Set of tasks:
1. In the excerpt about Vaclav Havel's birthday message to Aung San Suu Kyi, what was the first public manifestation of the Shared Concern Initiative?
2. Extend the excerpt about Vaclav Havel's birthday message to Aung San Suu Kyi by writing what comes next after its final sentence.

Former political prisoner and Czech president Vaclav Havel uses the Washington Post to send a birthday message to Burma’s Aung San Suu Kyi, who turns 60 next Sunday.

I hope that the European Union will draw a lesson from [its failure to improve human rights in Cuba] — for example, when it again negotiates lifting the arms embargo on China. It makes sense to keep up the pressure on the military junta in Burma, which considers all the justifiable calls to free Aung San Suu Kyi and other political prisoners, as well as calls to begin democratic reforms, to be unjustifiable interference in the country’s internal affairs.

Even a decade and a half after the fall of communism there, the citizens of Central and Eastern Europe still vividly remember that their communist rulers made the same arguments. Abuses of human rights and freedoms have never been and will never be solely internal affairs of any country. As someone who years ago experienced firsthand the arbitrary rule of a dictatorial regime but then lived to see better times — to a large extent because of the international solidarity extended to us — I appeal to all those who have the opportunity to act against such arbitrary acts to express their solidarity with people who to this day live in a state of “unfreedom.”

This is also why — together with my friends His Holiness the Dalai Lama, Prince El Hassan bin Talal of Jordan, former presidents Richard von Weizsaecker of Germany and Frederik W. de Klerk of South Africa, and others — I founded the Shared Concern Initiative. The first public manifestation of this initiative was an open letter in support of Aung San Suu Kyi. This is why I welcomed it when the Association of Southeast Asian Nations moved beyond its “non-interference” policy and began publicly debating whether Burma should assume the chairmanship of that organization. This is why I support U.S. sanctions against the Burmese regime and why I find it easy to identify with resolutions by U.S. legislators. This is also why I appeal to the European Union to learn from its Cuban fiasco and step up the pressure on the Burmese regime both within the framework of the United Nations and in other international forums — and to do it in clear and comprehensible terms.

Data supplied:
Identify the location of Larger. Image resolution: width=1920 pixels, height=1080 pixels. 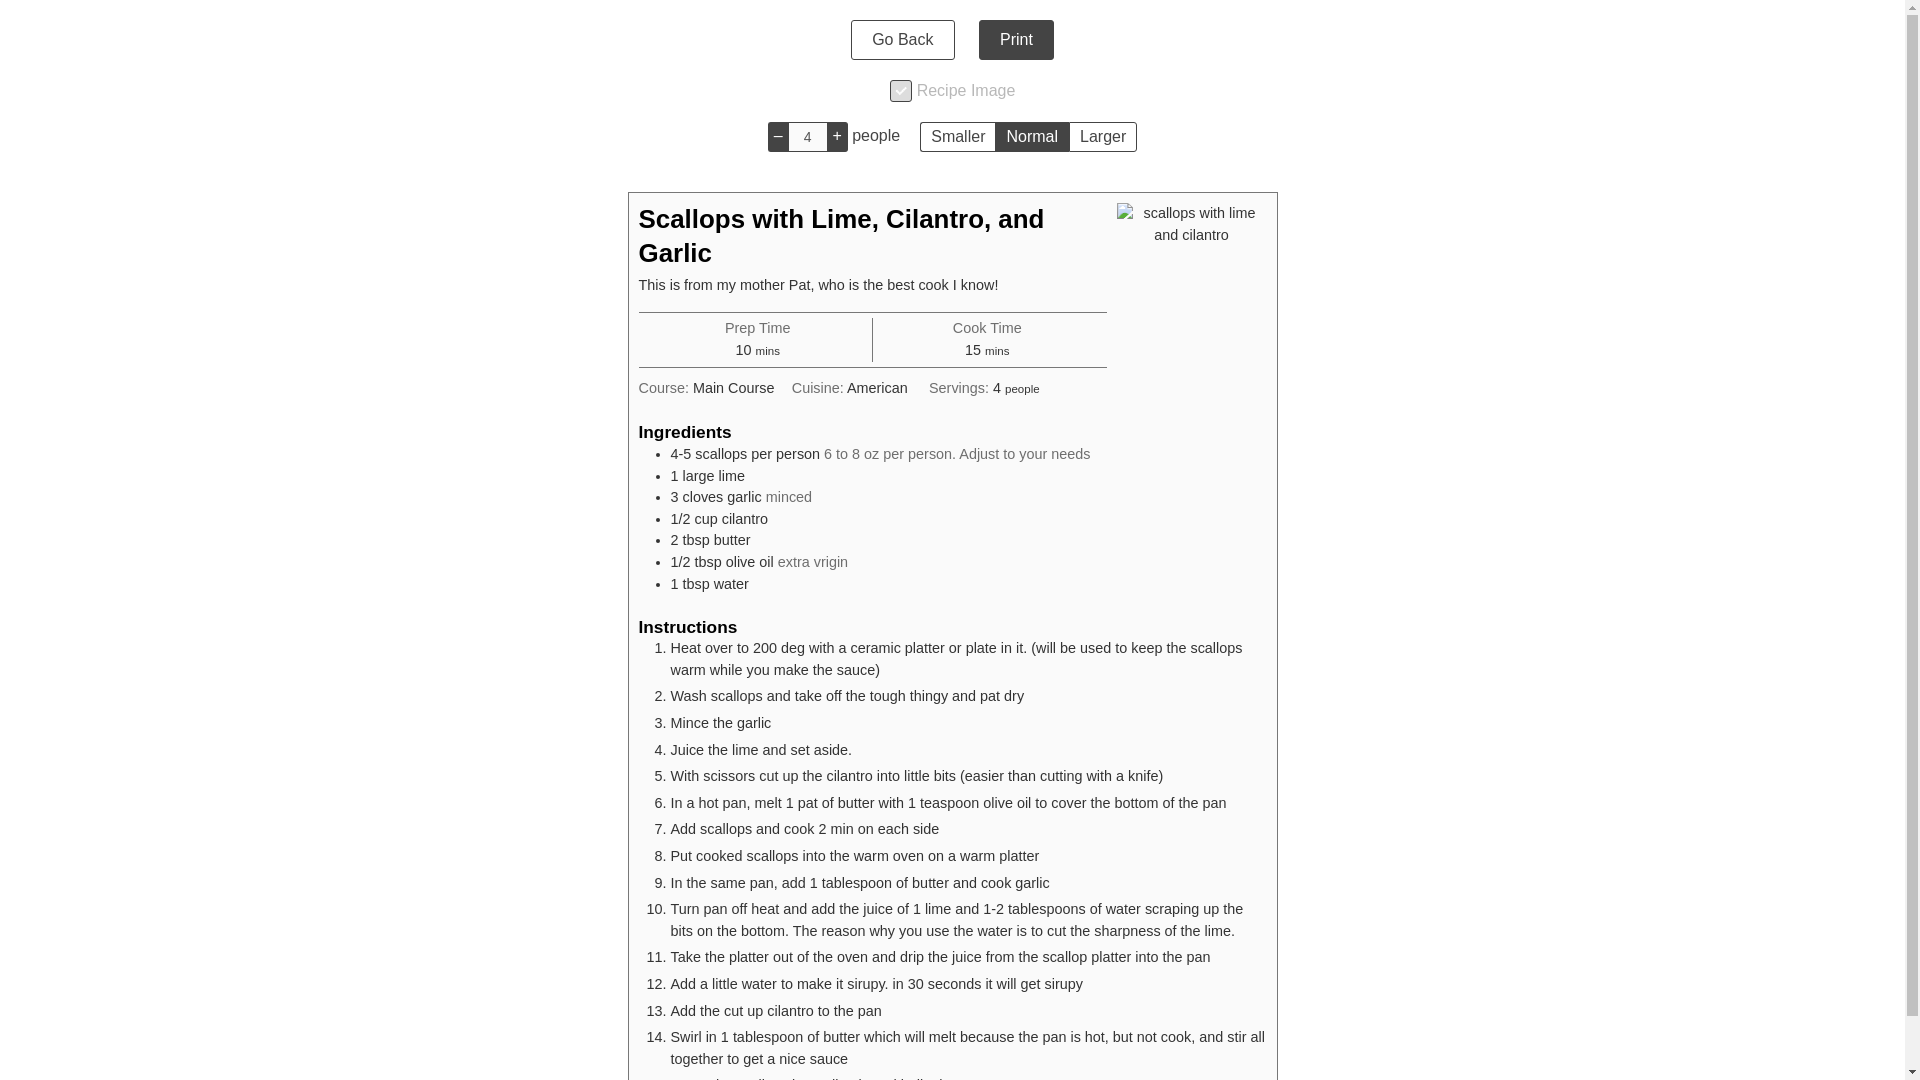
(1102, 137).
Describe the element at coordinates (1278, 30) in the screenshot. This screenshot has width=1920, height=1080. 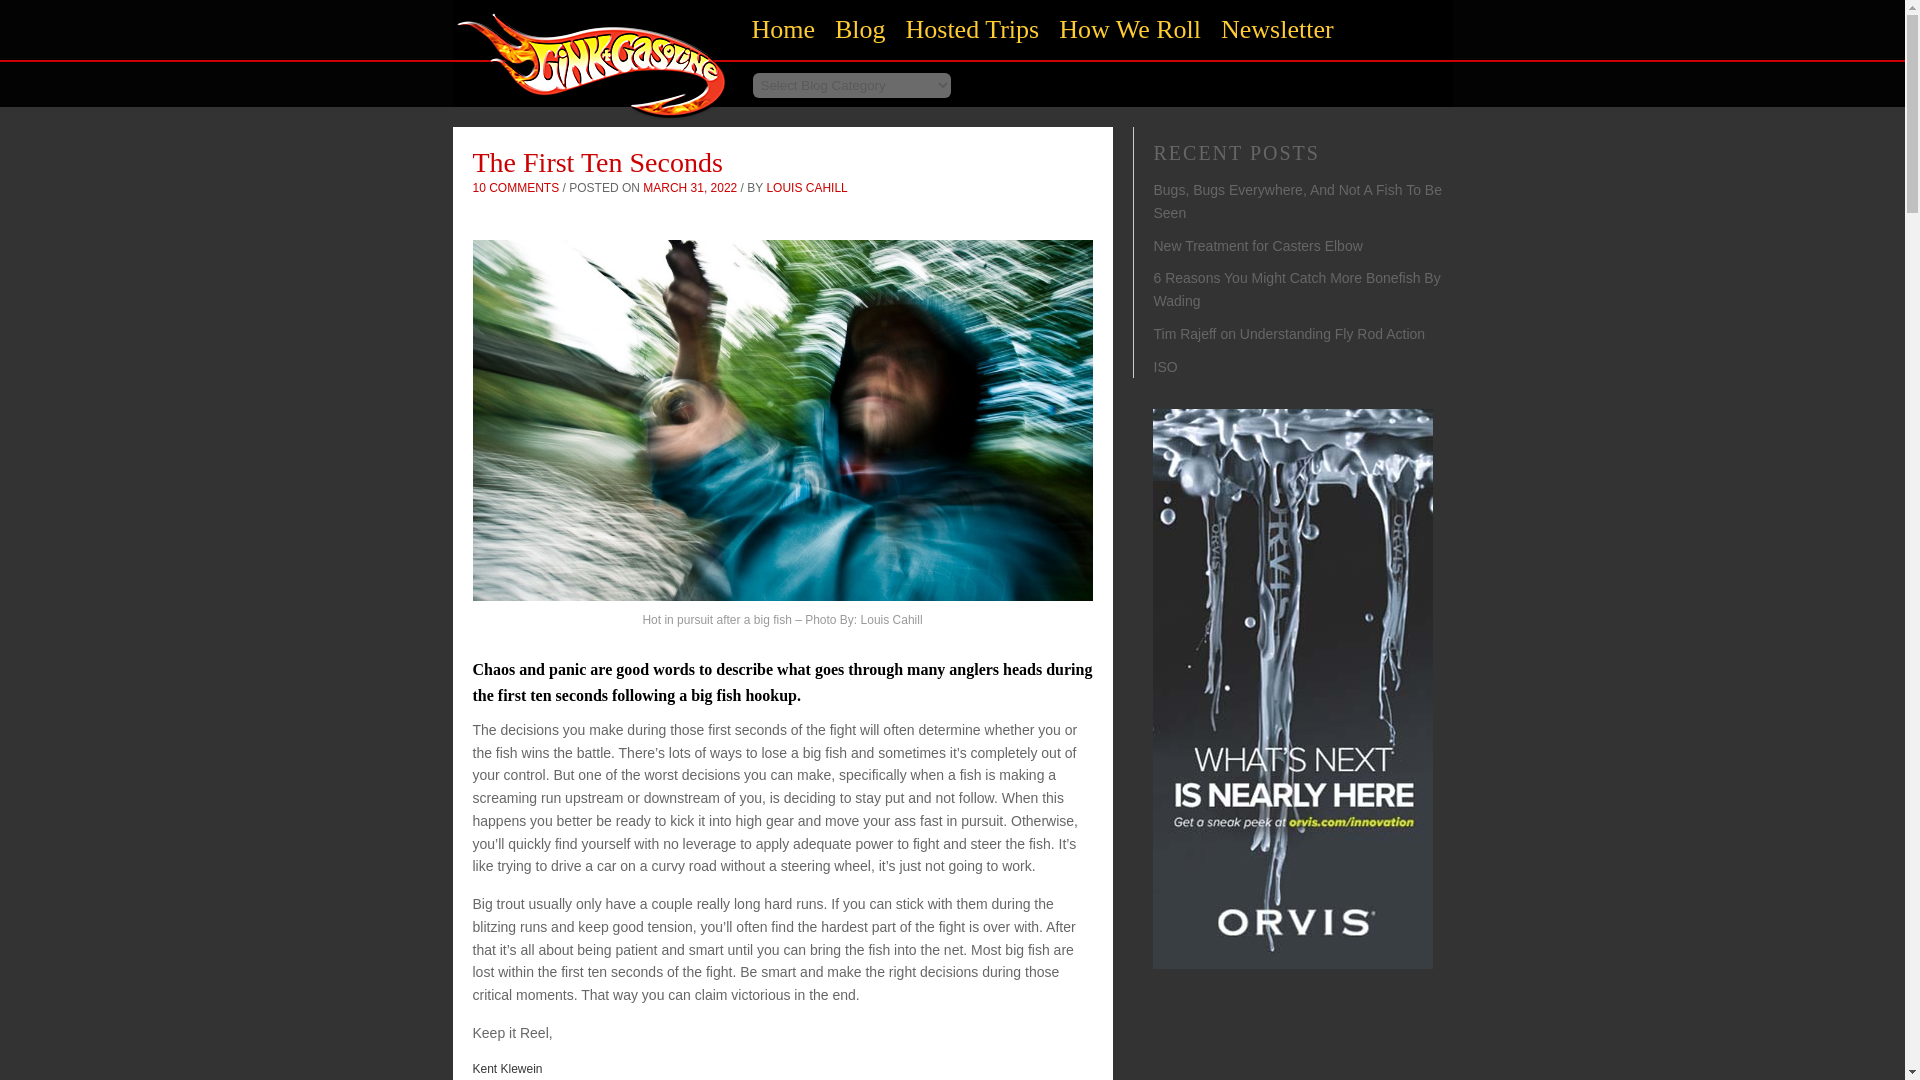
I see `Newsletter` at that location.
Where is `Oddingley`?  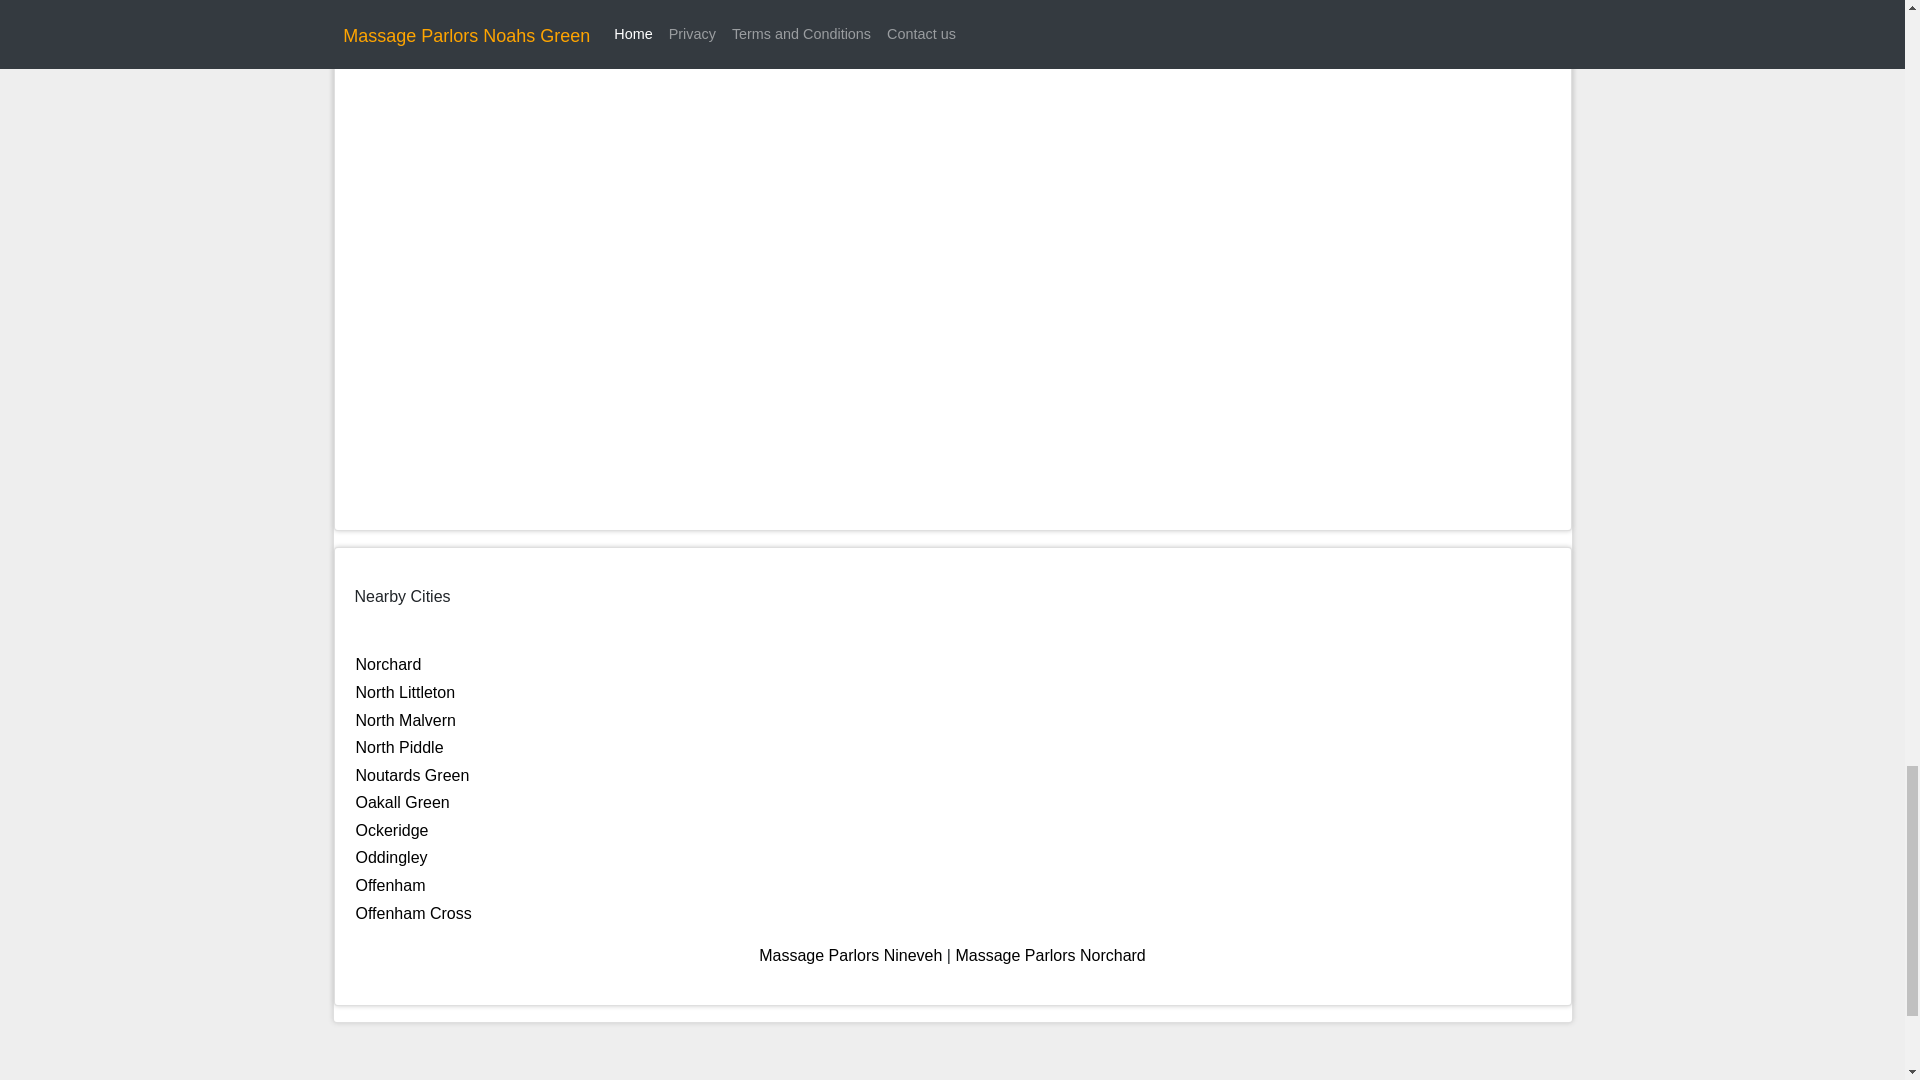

Outputs by task:
1. An open letter in support of Aung San Suu Kyi.

2.
The current situation in Burma is bad. Since 1990 the ruling State Council for Peace and Development has repeatedly promised that it would take steps leading to gradual democratization of the regime. Not a single one of these promises has been even partially fulfilled.

But I am still an optimist. After all, I come from a country where, as late as mid-1989, while all around us totalitarian icebergs were cracking and thawing, the stupid, repressive regime remained strong. I, together with other people of a similar mind-set, was in prison. Yet, by the end of that same year I was elected the president of a free Czechoslovakia.

Seemingly unshakable totalitarian monoliths are in fact sometimes as cohesive as proverbial houses of cards, and fall just as quickly. Continuing democratization of the whole region, together with growing dissent inside the country, must eventually have a positive effect. As Aung San Suu Kyi celebrates her 60th birthday, I wish for her that those changes will happen as soon as possible, and that my silly idea — to hand her a rose — becomes a simple and easy thing to do.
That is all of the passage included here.